Perhaps the most obvious is to increase precision, which really is a function of manufacturing and assembly tolerances, gear tooth surface finish, and the guts distance of the tooth mesh. Sound can be suffering from gear and housing materials along with lubricants. In general, be prepared to pay out more for quieter, smoother gears.
Don’t make the mistake of over-specifying the electric motor. Remember, the input pinion on the planetary must be able deal with the motor’s result torque. What’s more, if you’re utilizing a multi-stage gearhead, the output stage should be strong enough to absorb the developed torque. Obviously, using a better motor than necessary will require a bigger and more expensive gearhead.
Consider current limiting to safely impose limitations on gearbox size. With servomotors, result torque is a linear function of current.
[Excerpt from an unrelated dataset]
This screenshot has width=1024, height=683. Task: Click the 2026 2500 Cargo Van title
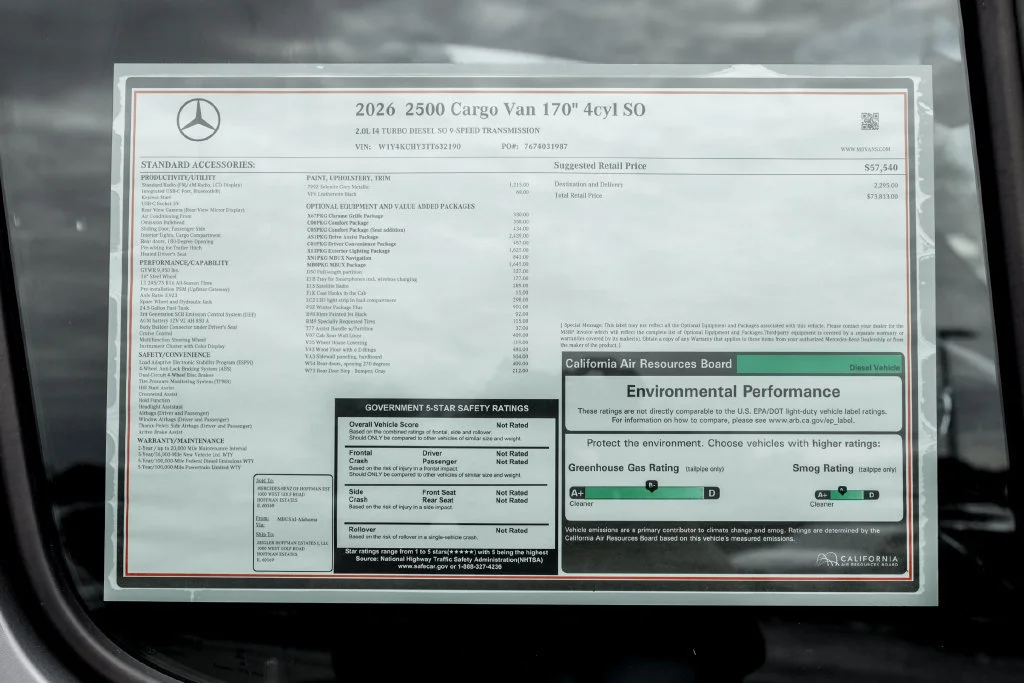[500, 109]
Therefore besides safeguarding the gearbox, current limiting also protects the electric motor and drive by clipping peak torque, which can be from 2.5 to 3.5 times continuous torque.
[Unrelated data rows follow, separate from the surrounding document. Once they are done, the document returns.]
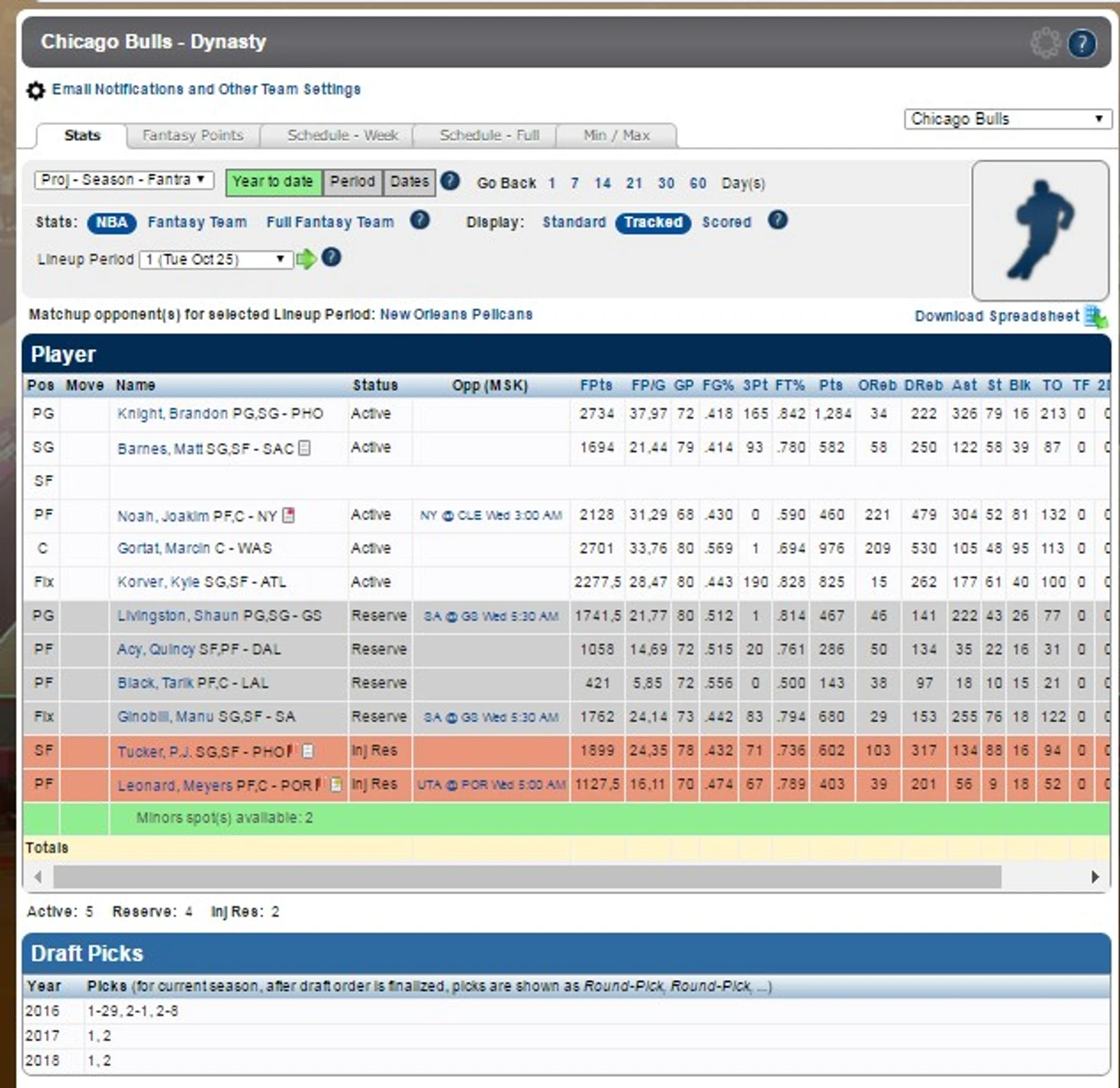The width and height of the screenshot is (1120, 1088).
Task: Toggle the Year to date button
Action: 273,182
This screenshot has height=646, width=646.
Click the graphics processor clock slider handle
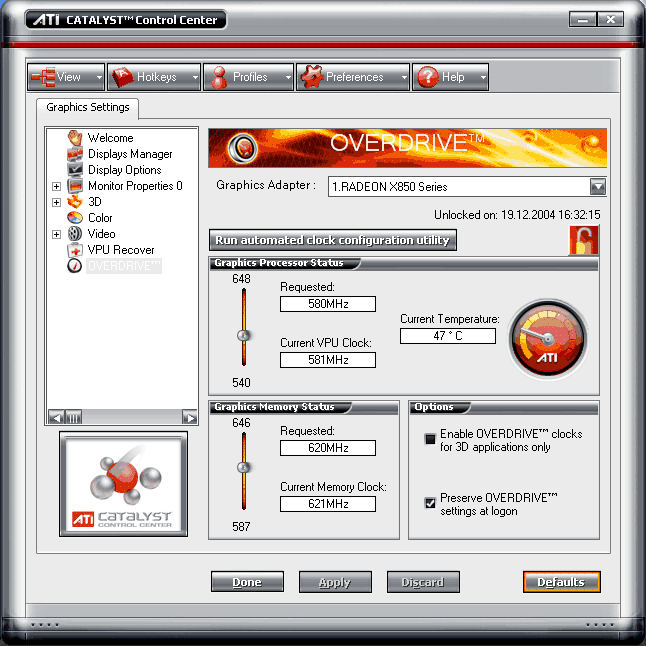pyautogui.click(x=243, y=335)
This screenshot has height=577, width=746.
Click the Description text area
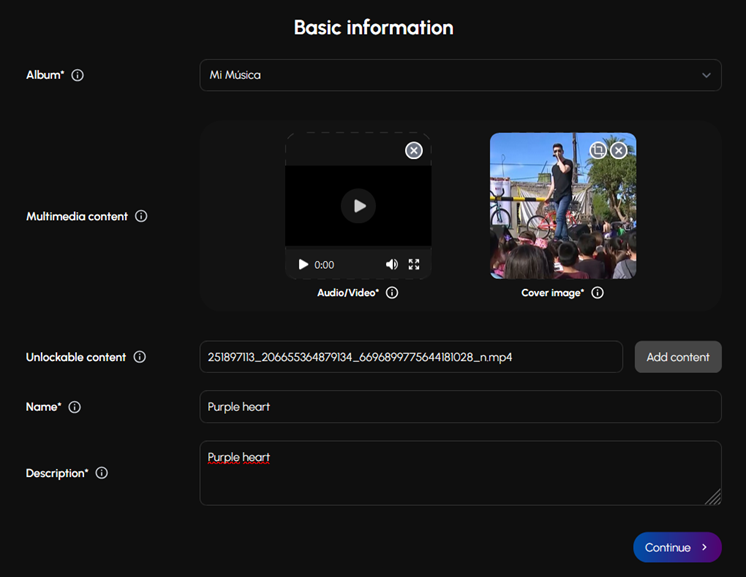point(460,480)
In each planetary stage, five gears are concurrently in mesh. Although you can’t really totally get rid of noise from such an assembly, there are several ways to reduce it.
As an ancillary benefit, the geometry of planetaries matches the shape of electric motors. Thus the gearhead could be close in diameter to the servomotor, with the output shaft in-line.
Highly rigid (servo grade) gearheads are usually more costly than lighter duty types. However, for speedy low backlash gearbox acceleration and deceleration, a servo-grade gearhead may be the only sensible choice. In such applications, the gearhead may be seen as a mechanical springtime. The torsional deflection caused by the spring action increases backlash, compounding the effects of free shaft movement.
Servo-grade gearheads incorporate a number of construction features to minimize torsional stress and deflection. Among the more common are large diameter result shafts and beefed up support for satellite-equipment shafts. Stiff or “rigid” gearheads tend to be the most costly of planetaries.
The type of bearings supporting the output shaft depends upon the load. High radial or axial loads generally necessitate rolling component bearings. Small planetaries can often manage with low-cost sleeve bearings or other economical types with relatively low axial and radial load ability. For larger and servo-grade gearheads, heavy duty output shaft bearings are often required.
Like the majority of gears, planetaries make sound. And the faster they operate, the louder they obtain.
Low-backlash planetary gears are also obtainable in lower ratios. Although some types of gears are generally limited by about 50:1 and up, planetary gearheads expand from 3:1 (one stage) to 175:1 or even more, depending on the amount of stages.